> **Things to do**
1. Copy the shrimp recipe starting at "Step 3: In the" and ending at "is just incredible.", switching "zucchini" to "bell pepper".
2. Which ingredients does Step 1 of the shrimp recipe say to mince, chop, dice, halve, or slice? List each of them.

> **Source text**
Step 1: Start by prepping all your ingredients. Pat the shrimp thoroughly dry with paper towels and season them generously with salt, black pepper, and the smoked paprika. Mince your garlic, chop the parsley, dice the zucchini, halve the cherry tomatoes, and slice the onion. Having everything within arm’s reach makes the cooking process feel like a breeze.

Step 2: Heat the olive oil in a large skillet over medium-high heat. Once the oil is shimmering—you can test it by flicking a tiny drop of water in; it should sizzle—add the shrimp in a single layer. You’ll hear a satisfying sizzle. Cook for just 1-2 minutes per side, until they’re pink and opaque. Don’t overcrowd the pan; cook in batches if needed. Remove the shrimp to a clean plate immediately.

Step 3: In the same skillet, you’ll now have all those delicious shrimp bits stuck to the bottom—that’s flavor gold! Add the sliced red onion and diced zucchini. Sauté for about 3-4 minutes, until the zucchini starts to become tender and get a few golden spots. The aroma at this stage is just incredible.

> **Supplied information**
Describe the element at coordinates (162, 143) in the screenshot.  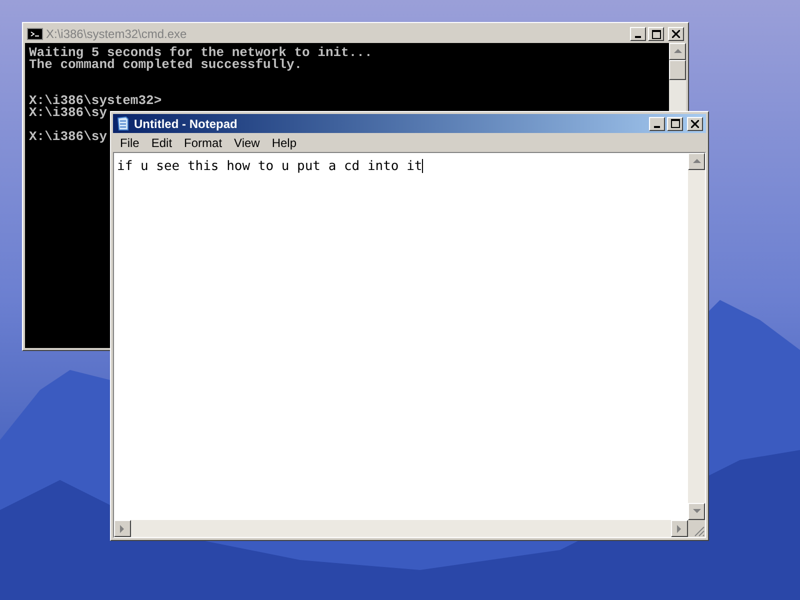
I see `menu-item: Edit` at that location.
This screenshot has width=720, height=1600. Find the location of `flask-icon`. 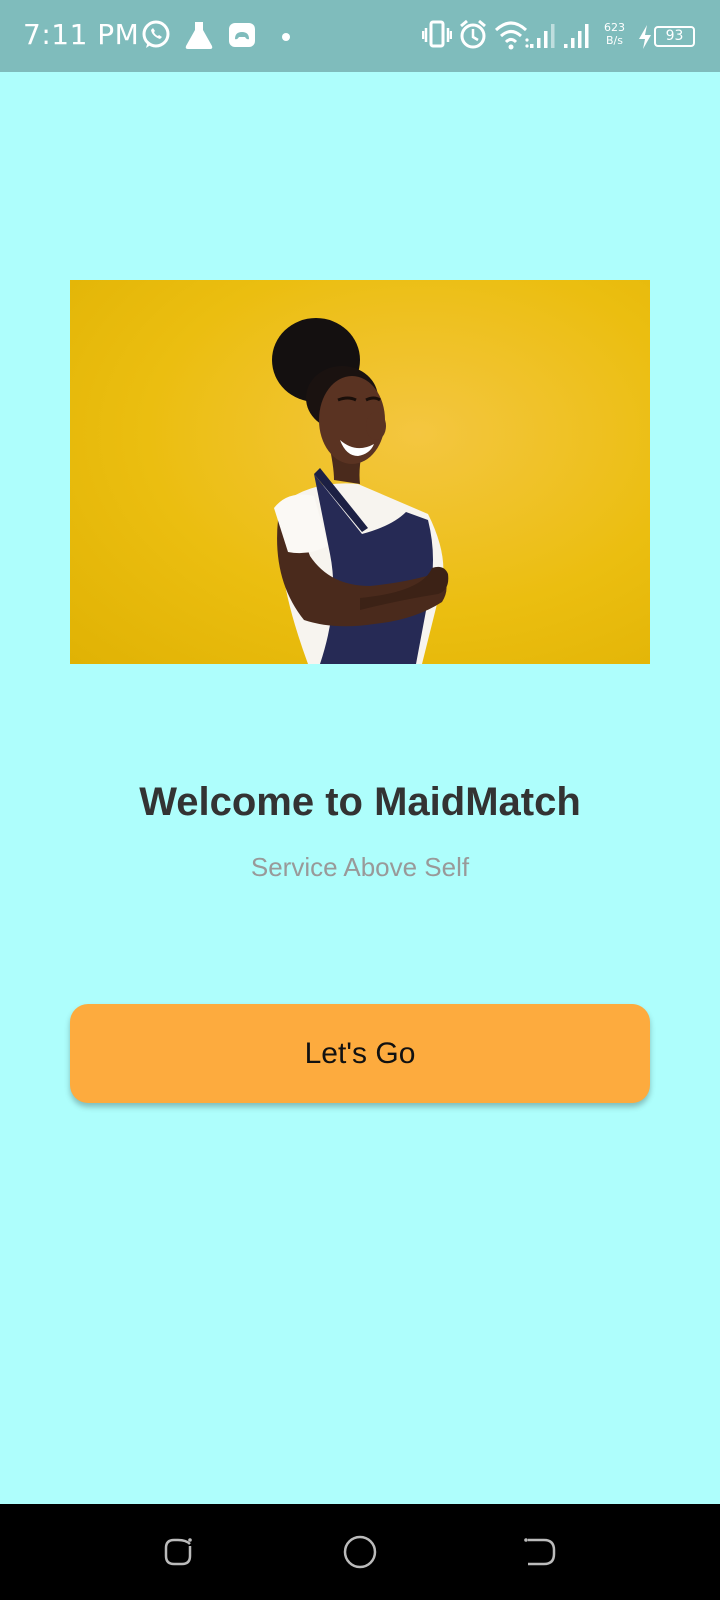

> **Answers by item number**
1.
Step 3: In the same skillet, you’ll now have all those delicious shrimp bits stuck to the bottom—that’s flavor gold! Add the sliced red onion and diced bell pepper. Sauté for about 3-4 minutes, until the bell pepper starts to become tender and get a few golden spots. The aroma at this stage is just incredible.

2.
- garlic
- parsley
- zucchini
- cherry tomatoes
- onion